Problem:
In the part of the entries that opens with the line containing "Click the new chat compose icon" and closes at the end of the entries, change "compose icon" to "pencil icon" and write out that part with everything else unchanged. Leave out the pictures.
####################
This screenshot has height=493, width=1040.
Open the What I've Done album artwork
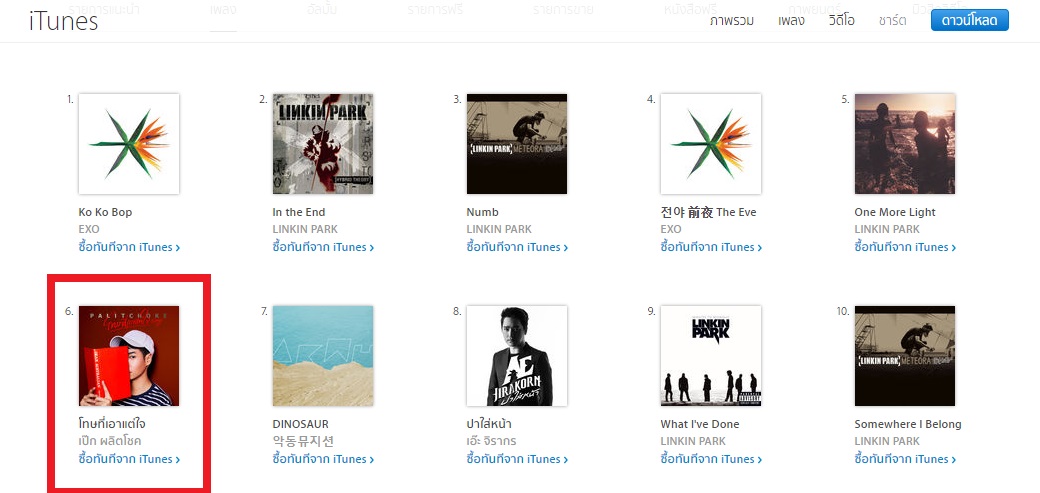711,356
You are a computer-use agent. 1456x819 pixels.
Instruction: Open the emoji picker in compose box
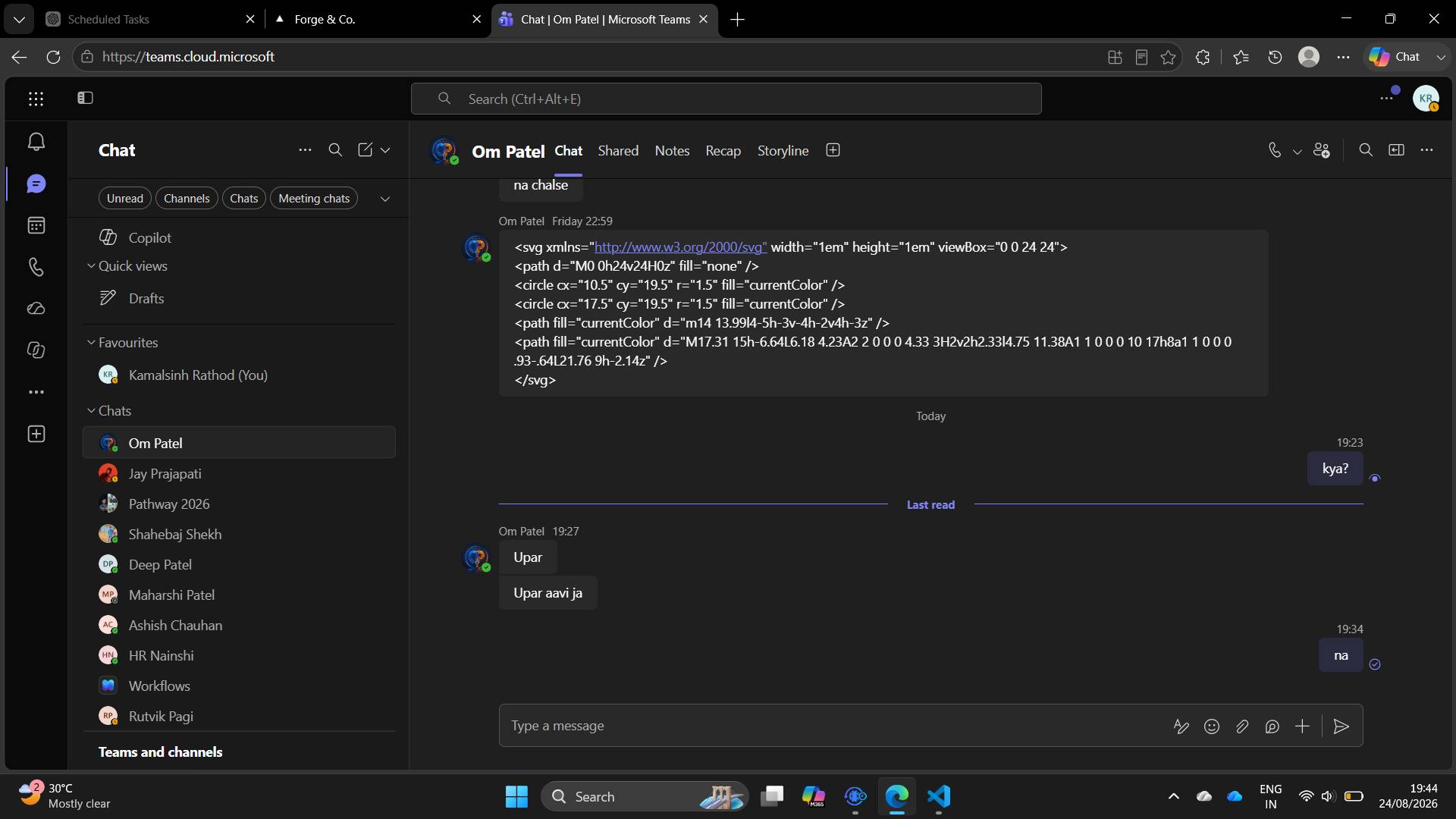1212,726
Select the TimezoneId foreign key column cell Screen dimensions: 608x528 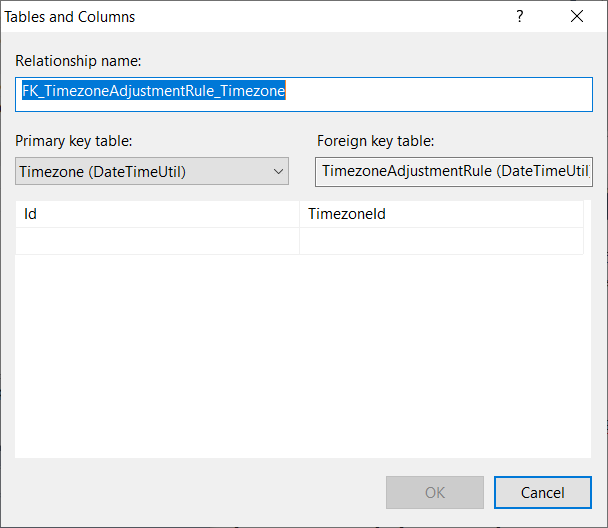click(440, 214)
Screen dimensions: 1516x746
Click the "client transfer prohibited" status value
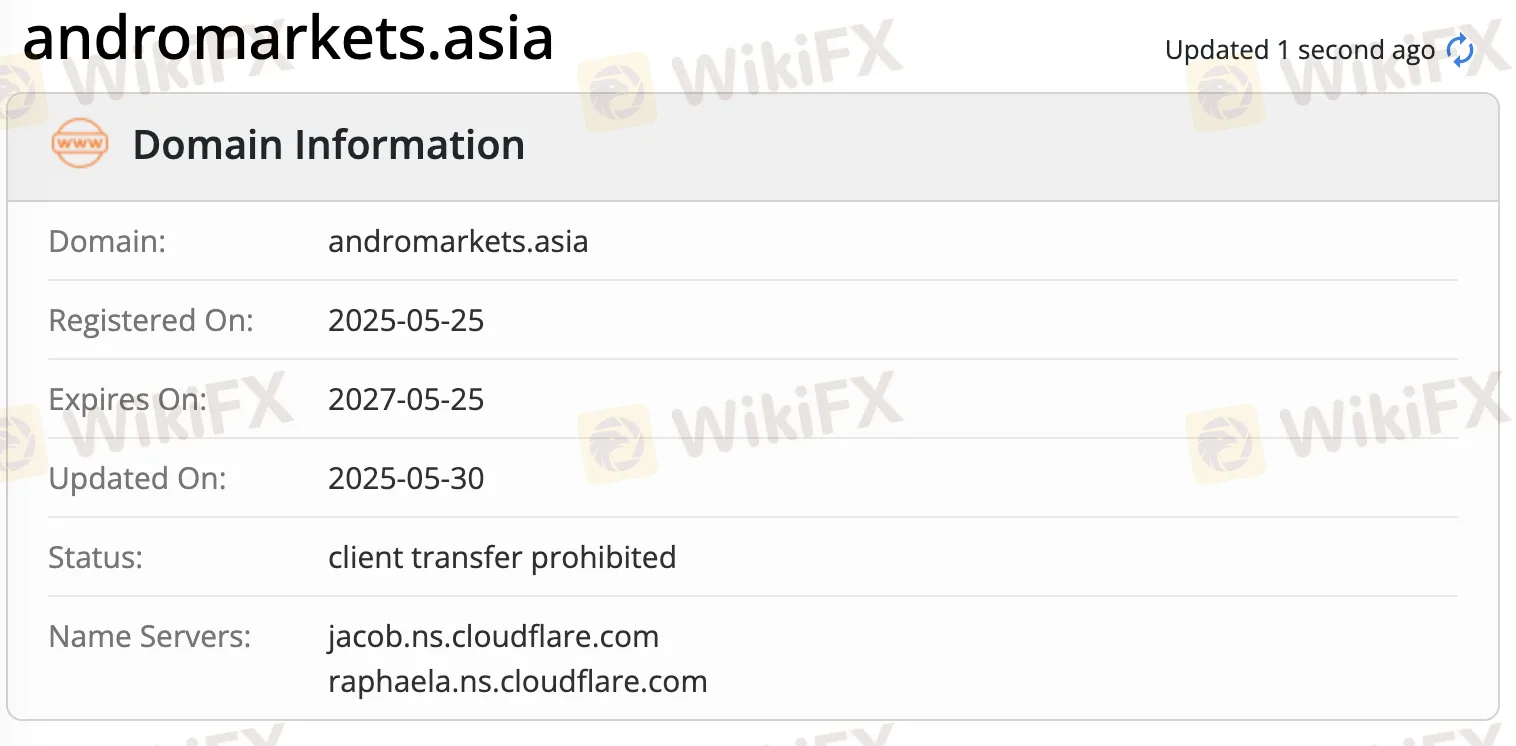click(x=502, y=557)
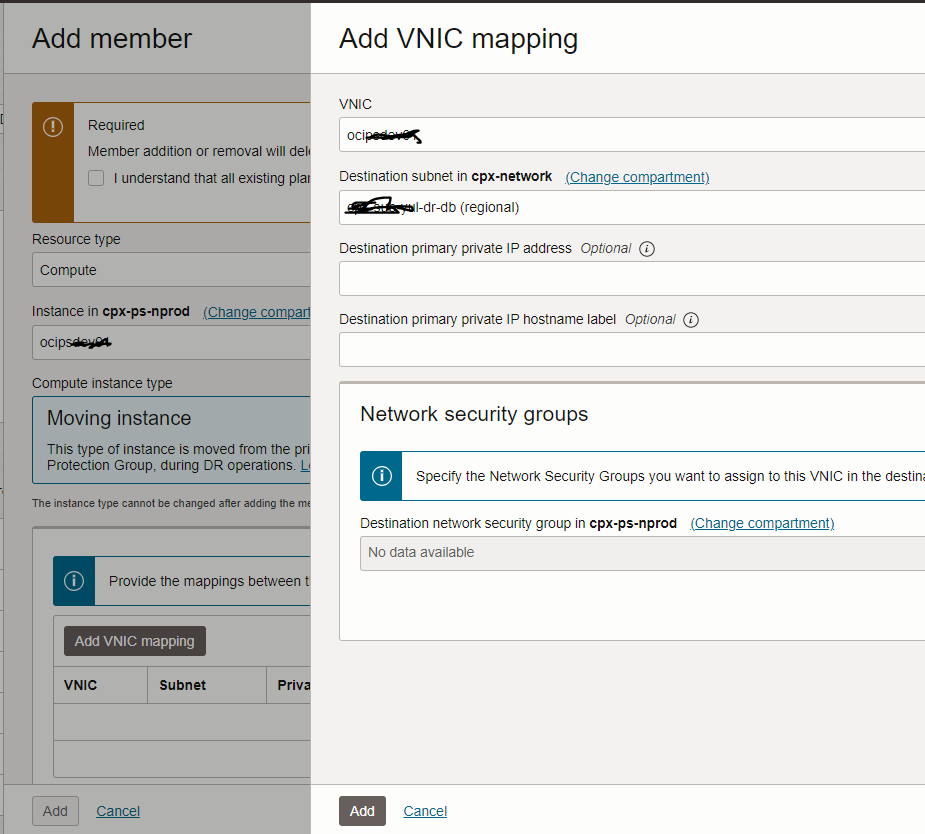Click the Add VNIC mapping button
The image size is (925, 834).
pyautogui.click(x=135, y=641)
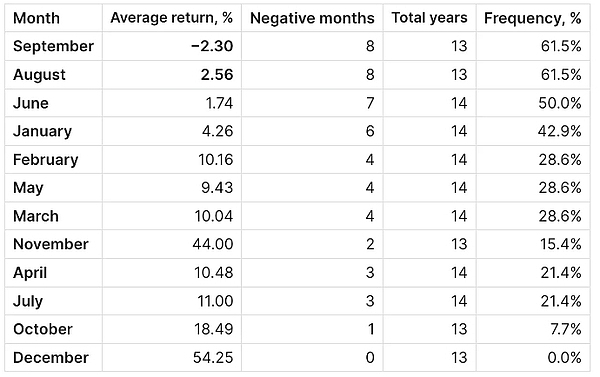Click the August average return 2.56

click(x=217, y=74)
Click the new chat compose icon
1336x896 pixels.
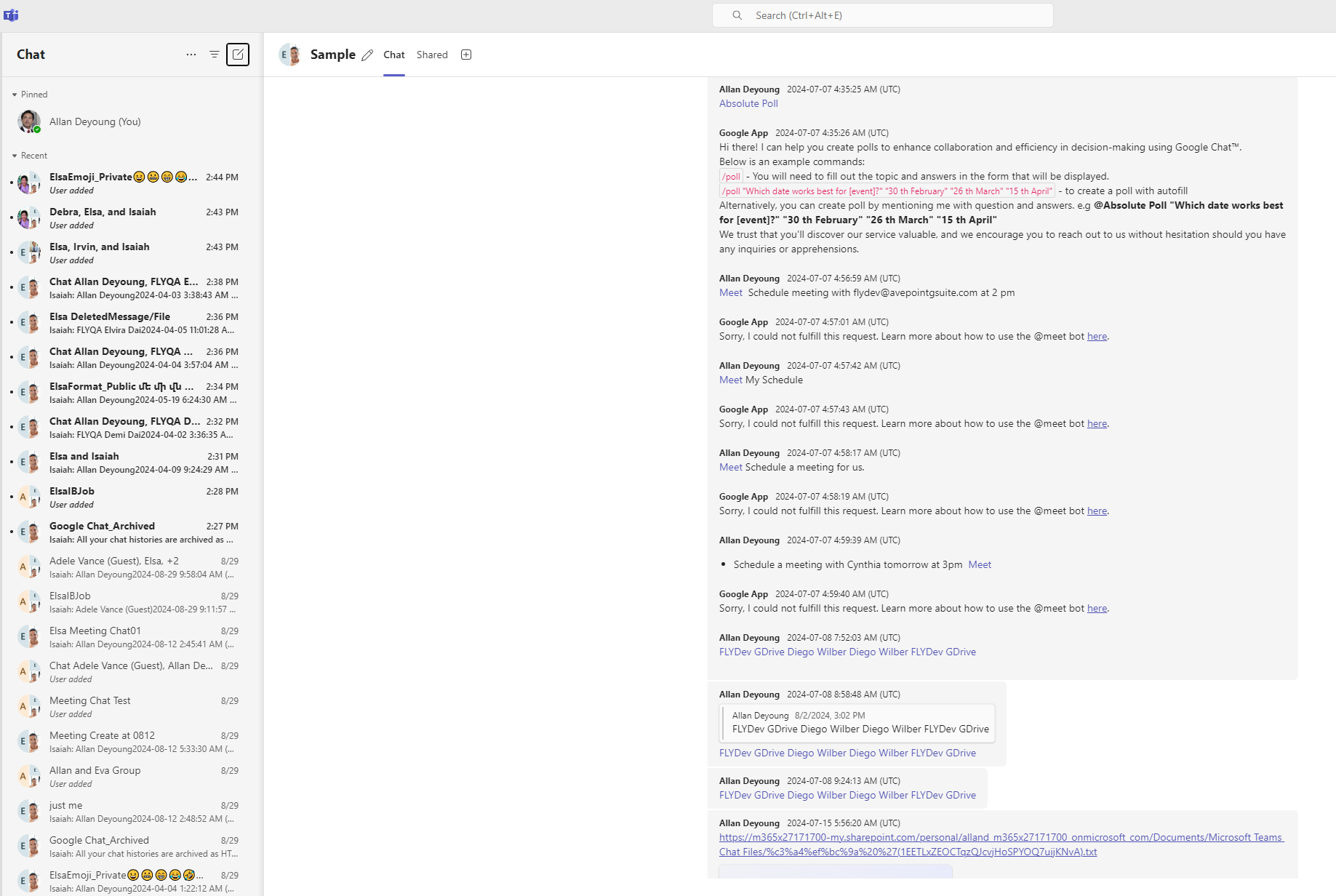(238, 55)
####################
Final answer:
Click the new chat pencil icon
1336x896 pixels.
(238, 55)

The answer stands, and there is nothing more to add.